I GUESS NO ONE should really be surprised that Pat Buchanan, the MSNBC commentator. author and polemicist, has written another book defining America as a Manichean struggle between pure good and devastating evil, with no pastels in between. (Or as George W. Bush once declared, "I don't do nuance.") I haven't read Buchanan's "Suicide of a Super Power", which others have asserted is so much recycled white supremicist gibberish. But based on his past syndicated columns and commentaries, Mr. B is clearly on the side of the angelic forces defending a declining white America from a takeover by Hispanics, African-Americans and any other invasive non-Caucasian whom he believes has no standing in the Constitution.

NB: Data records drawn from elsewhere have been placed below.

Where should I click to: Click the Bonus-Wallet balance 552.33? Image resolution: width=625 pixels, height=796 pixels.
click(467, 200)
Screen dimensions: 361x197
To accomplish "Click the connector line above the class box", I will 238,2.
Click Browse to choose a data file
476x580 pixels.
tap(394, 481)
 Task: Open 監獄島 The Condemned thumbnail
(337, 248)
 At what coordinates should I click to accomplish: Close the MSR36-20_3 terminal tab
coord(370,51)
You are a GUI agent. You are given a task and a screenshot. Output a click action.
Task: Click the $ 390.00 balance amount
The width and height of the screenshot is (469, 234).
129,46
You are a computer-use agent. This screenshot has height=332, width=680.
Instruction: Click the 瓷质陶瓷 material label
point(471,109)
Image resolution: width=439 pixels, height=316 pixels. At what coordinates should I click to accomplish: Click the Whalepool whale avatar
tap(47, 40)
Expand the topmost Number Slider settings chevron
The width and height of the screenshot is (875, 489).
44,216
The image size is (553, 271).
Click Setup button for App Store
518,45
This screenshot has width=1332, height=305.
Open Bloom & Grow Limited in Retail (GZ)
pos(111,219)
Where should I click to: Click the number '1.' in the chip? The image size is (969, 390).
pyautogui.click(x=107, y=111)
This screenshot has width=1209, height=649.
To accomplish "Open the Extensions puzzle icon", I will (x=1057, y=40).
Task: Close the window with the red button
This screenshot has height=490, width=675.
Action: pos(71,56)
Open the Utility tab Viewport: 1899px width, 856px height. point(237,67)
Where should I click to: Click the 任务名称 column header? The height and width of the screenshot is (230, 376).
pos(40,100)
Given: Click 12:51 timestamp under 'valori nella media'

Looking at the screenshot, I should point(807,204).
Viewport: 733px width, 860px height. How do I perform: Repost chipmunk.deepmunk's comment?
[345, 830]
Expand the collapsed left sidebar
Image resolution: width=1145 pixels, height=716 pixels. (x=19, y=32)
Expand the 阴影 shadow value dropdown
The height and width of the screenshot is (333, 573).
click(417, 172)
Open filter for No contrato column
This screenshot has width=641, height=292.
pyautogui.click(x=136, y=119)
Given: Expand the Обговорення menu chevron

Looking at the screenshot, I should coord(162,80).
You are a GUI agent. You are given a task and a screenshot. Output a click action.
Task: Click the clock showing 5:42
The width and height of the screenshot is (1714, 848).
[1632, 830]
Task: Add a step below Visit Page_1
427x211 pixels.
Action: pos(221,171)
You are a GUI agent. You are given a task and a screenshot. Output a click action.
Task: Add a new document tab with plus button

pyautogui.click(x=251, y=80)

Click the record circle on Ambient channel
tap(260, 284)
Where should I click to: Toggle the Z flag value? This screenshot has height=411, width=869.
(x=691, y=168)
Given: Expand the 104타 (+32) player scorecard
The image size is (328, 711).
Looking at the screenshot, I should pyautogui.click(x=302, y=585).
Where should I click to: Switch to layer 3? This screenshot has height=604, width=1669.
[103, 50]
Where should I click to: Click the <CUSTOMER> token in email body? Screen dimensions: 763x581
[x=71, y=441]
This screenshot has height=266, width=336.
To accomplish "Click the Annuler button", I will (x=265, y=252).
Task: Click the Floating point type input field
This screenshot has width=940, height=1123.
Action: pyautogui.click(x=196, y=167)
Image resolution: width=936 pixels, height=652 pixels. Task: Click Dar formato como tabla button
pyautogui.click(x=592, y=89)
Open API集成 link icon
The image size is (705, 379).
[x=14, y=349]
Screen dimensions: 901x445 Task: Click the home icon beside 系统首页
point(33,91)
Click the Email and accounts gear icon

That recalls the notorious Dred Scott case in which the U.S. Supreme Court ruled that Scott had no rights because he was, after all, a slave. The issue turned on whether having resided with his master for a while in slavery-free Wisconsin he could demand his freedom once he was taken to Missouri, a slave state. The notorious Chief Justice Roger Taney ruled against Scott's freedom, thus drawing the cheers of the South. Not only that, he extended the court's decision to all slaveholders who moved their "property" anywhere in America.

Check these words from a chapter titled "The White Party" in Buchanan's book , included in a list of excerpts provided by Talking Points Memo:
'"And although Howard Dean disparages the Republicans as the 'white party,' why should Republicans be ashamed to represent the progeny of the men who founded, built and defended America since her birth as a nation?"
Do you think it was a mere oversight that Buchanan overlooked all of the African-Americans and Hispanic-Amercans who died in American uniforms in the Iraq and Afghanistan wars? Hardly. It's not a neat fit in his rants against too much color.


Mencken said...

Not to mention the 5,000 black soldiers who fought against the British during the Revolutionary War, the Buffalo Soldiers who fought during and served after the Civil War, and of course the Tuskegee Airman of WWII.

Buchanan was drafted but was classified as 4-F for reactive arthritis which for some odd reason didn't prevent him from serving in the ROTC.

JLM said...

Wasn't aware of Buchanan's 4-F status. Not surprised that he's a member of the Chickenhawk Society.

Mencken said...

Buchanan states in the Introduction that America is no longer a nation, defined as "a people of a common ancestry, culture, and language who worship the same God, revere the same heroes, cherish the same history, celebrate the same holidays, [and] share the same music, poetry, art, literature."

Either you buy into to this ignorant, glossy definition or you don't. White Power, White Pride Pat.

David Hess said...

If Buchanan's point is to Boer-ize the GOP, more power to him. That leaves all the rest of Americans of all colors and origins to the Democrats. As for those "true-bloods" who spilled blood over the past two centuries in defense of the American Way, you'd need a kaleidoscope to describe them: white, black, brown, bronze, yellow and shades in between. A fellow once asked me about my pedigree and I told him I was a typical American mutt: German, Irish, Scottish and a dash of American Indian (my great-great-grandmother, Lucy, a Seneca).